|
In my application I'm gathering histogram representation of bags of words. However, this is essentially an unsupervised process in that I'm not manually dictating one bag belonging to a class during the training process. But I'm not quite sure. So assume that I have an existing class of bags, my application then gets a bunch of novel bags, with some having some of the same words. Then through some classification mechanism, I get a match or no match for the bags to the class. Now assume that one of the novel bags is found to be in the same class as the existing bag. I want to add that bag to the existing class, however the new bag has some words that the existing class does not(not even a 0 representation in hist). Basically, new class members can have more columns of values. I dabbled with SVMs a bit, and it does not like this at all.
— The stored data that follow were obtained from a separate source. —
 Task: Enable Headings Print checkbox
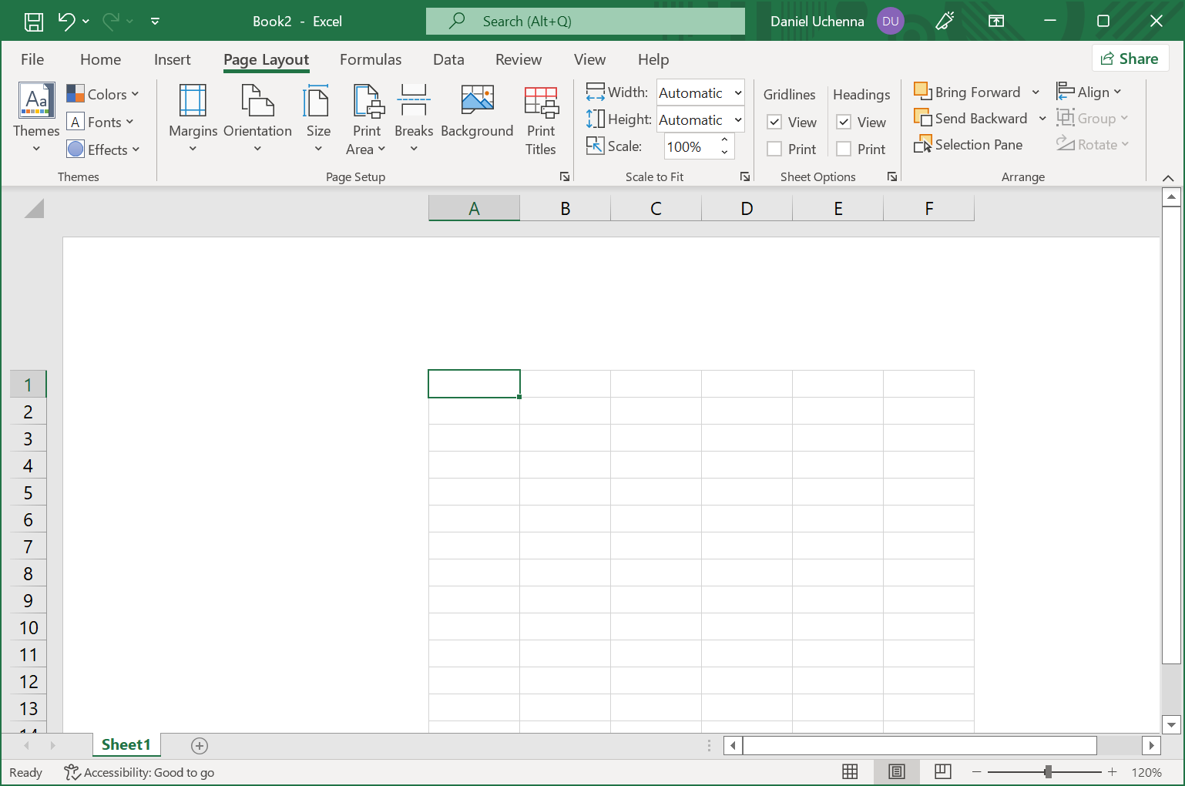844,149
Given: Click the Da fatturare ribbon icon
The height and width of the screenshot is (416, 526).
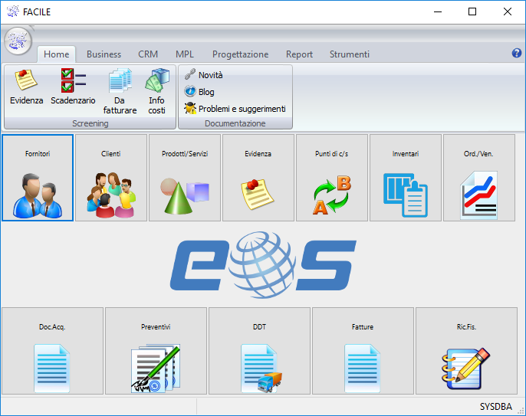Looking at the screenshot, I should point(120,90).

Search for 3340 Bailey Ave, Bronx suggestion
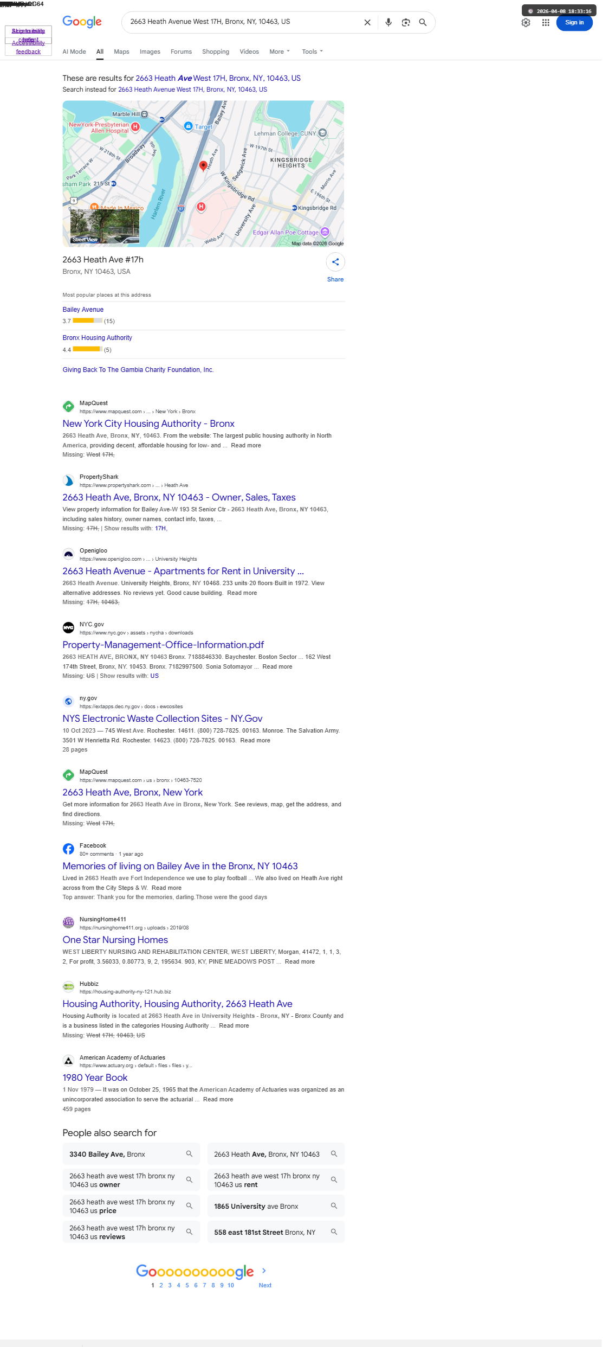131,1154
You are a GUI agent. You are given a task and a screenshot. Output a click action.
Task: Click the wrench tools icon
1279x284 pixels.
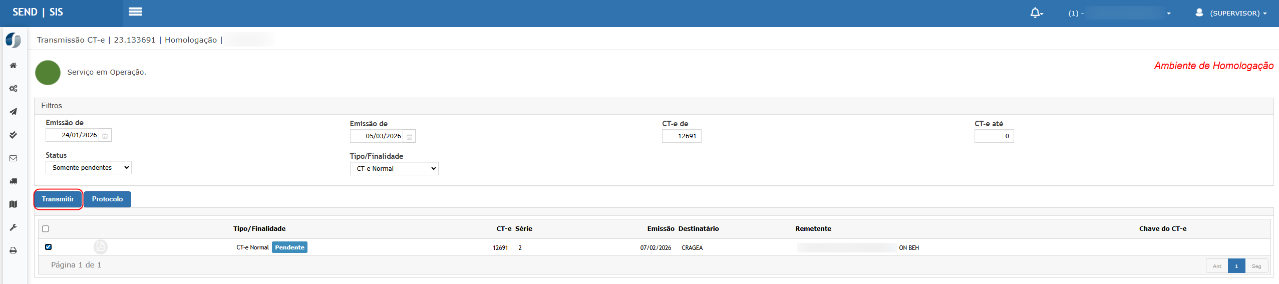click(x=14, y=227)
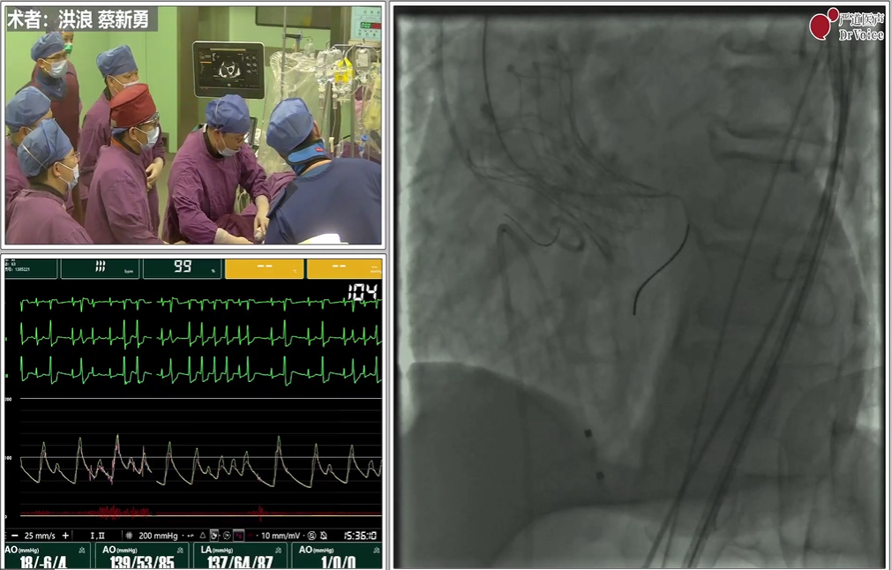Click the second yellow alarm parameter box
Screen dimensions: 892x570
point(345,267)
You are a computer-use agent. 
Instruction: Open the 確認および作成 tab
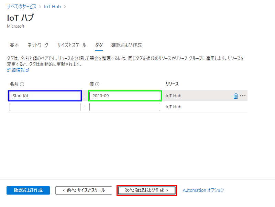tap(127, 45)
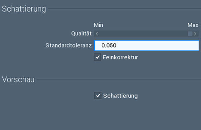Image resolution: width=201 pixels, height=130 pixels.
Task: Click the left arrow of Qualität slider
Action: [x=97, y=34]
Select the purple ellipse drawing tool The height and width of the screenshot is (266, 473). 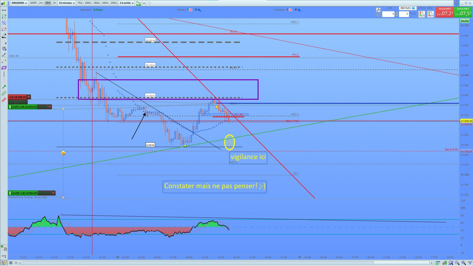pyautogui.click(x=4, y=68)

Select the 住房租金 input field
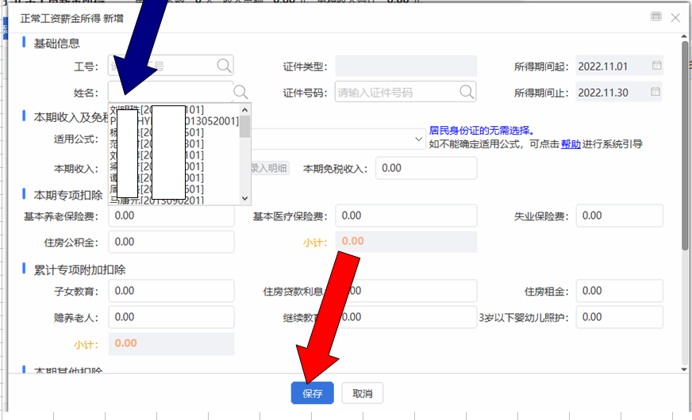(619, 291)
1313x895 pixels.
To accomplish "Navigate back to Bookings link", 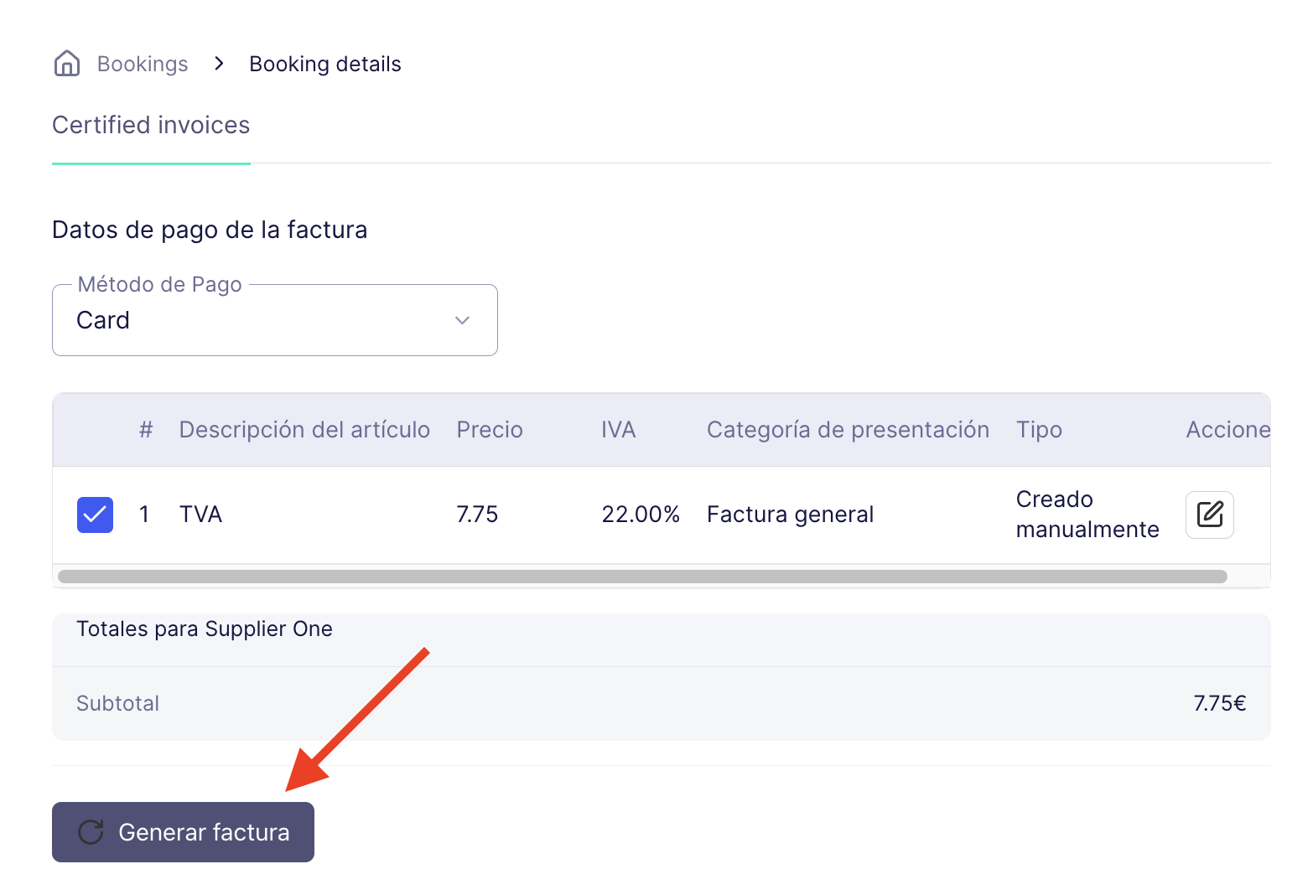I will click(x=143, y=64).
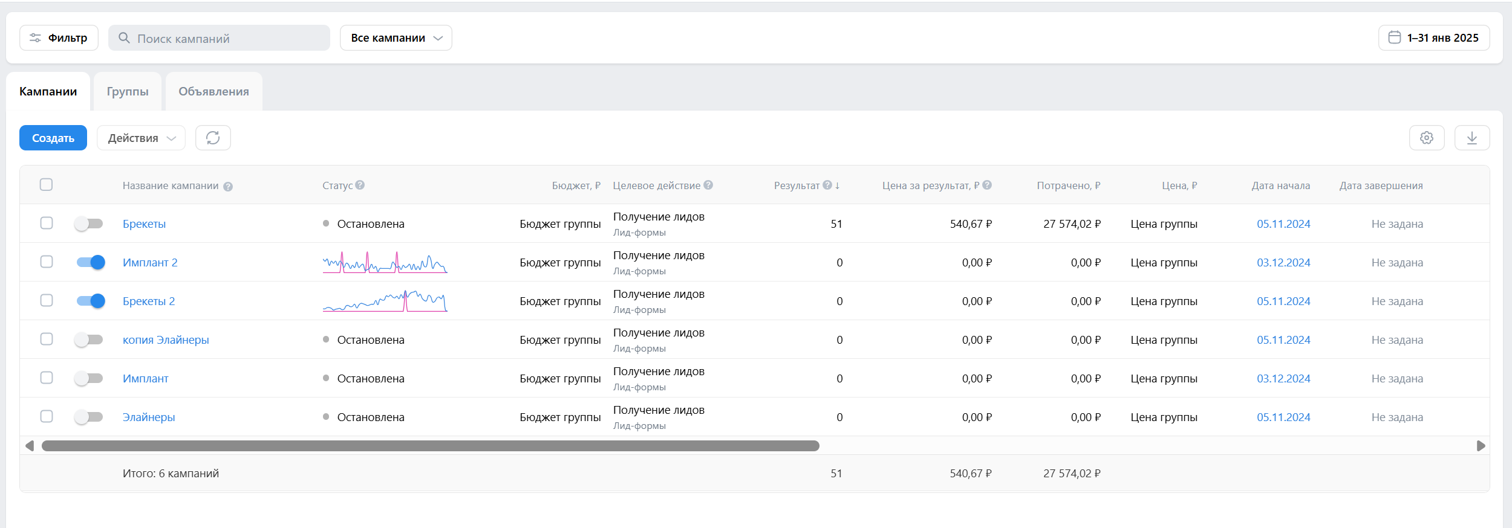The width and height of the screenshot is (1512, 528).
Task: Click help icon beside Статус header
Action: pos(360,185)
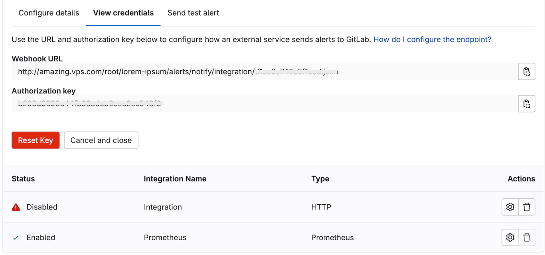Select the View credentials tab
The height and width of the screenshot is (255, 545).
(123, 13)
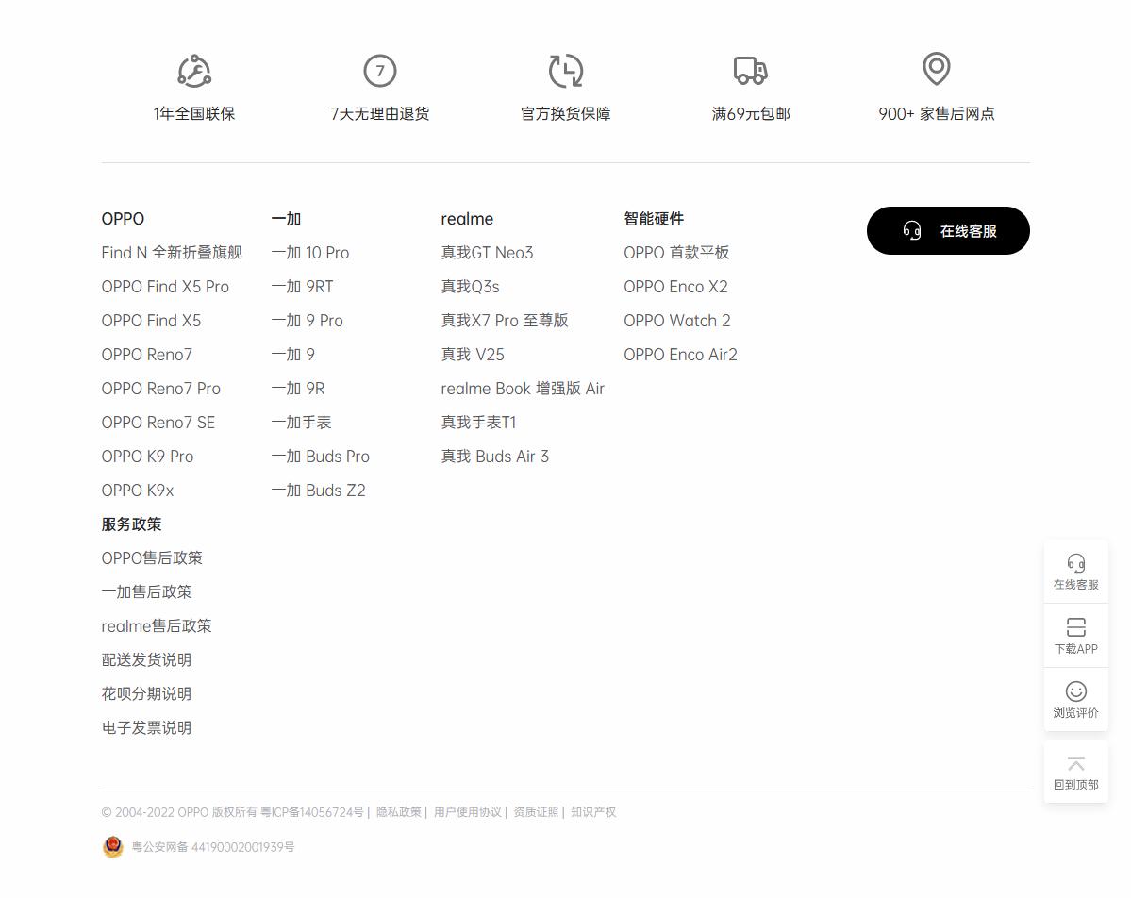Screen dimensions: 1131x898
Task: Click the 900+ 家售后网点 location pin icon
Action: point(936,70)
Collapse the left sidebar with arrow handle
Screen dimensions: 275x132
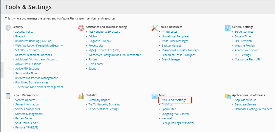(x=2, y=70)
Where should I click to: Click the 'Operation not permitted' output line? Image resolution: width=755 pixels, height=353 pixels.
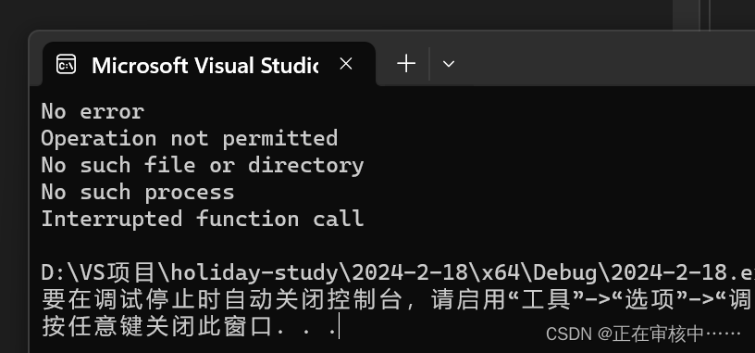190,138
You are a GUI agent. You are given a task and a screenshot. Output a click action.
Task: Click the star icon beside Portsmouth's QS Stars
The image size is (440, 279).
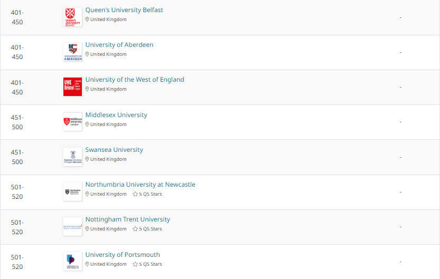click(x=135, y=264)
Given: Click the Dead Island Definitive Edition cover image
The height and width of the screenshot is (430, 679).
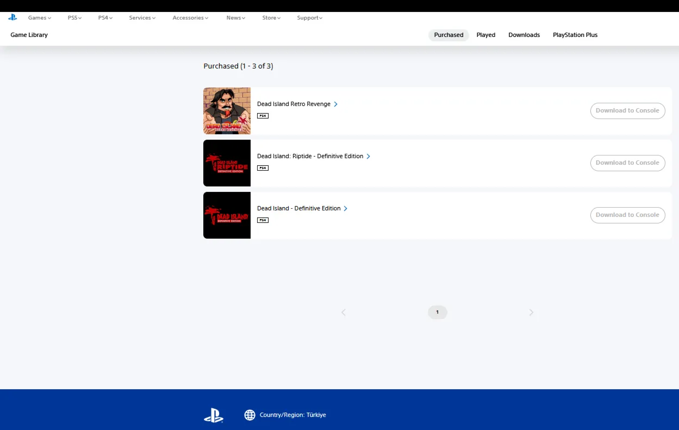Looking at the screenshot, I should coord(227,215).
There is nothing that can be done short of adding the new columns for all members of the class. Can this be considered supervised data? If I get a match from whatever classifier model, I would know with some certainty that it should belong to a certain class. And thus, I could train it and label it to be in that class. Guess I'm a bit confused here... Also, as a side question, what is a good classifying method for my application? I couldn't find any solution that dealt with incremental training and datasets with different number of features. |
|
It sounds similar to a (unsupervised) clustering algorithm, such as DBSCAN. In DBSCAN, we start with no clusters (comparable to classes, but different theoretically), then go through the data samples (rows/samples/vectors, you call them "bags") one by one. If the sample doesn't fit a previous cluster, it forms a new cluster. We then go through the rest of the samples (those that aren't already assigned a cluster) and look for samples that belong to this cluster. This "builds" clusters one by one. There are incremental forms of DBSCAN, and many similar algorithms (keywords: incremental clustering). I do not have any experience with them, so I'll refrain from making any suggestions on the side question. |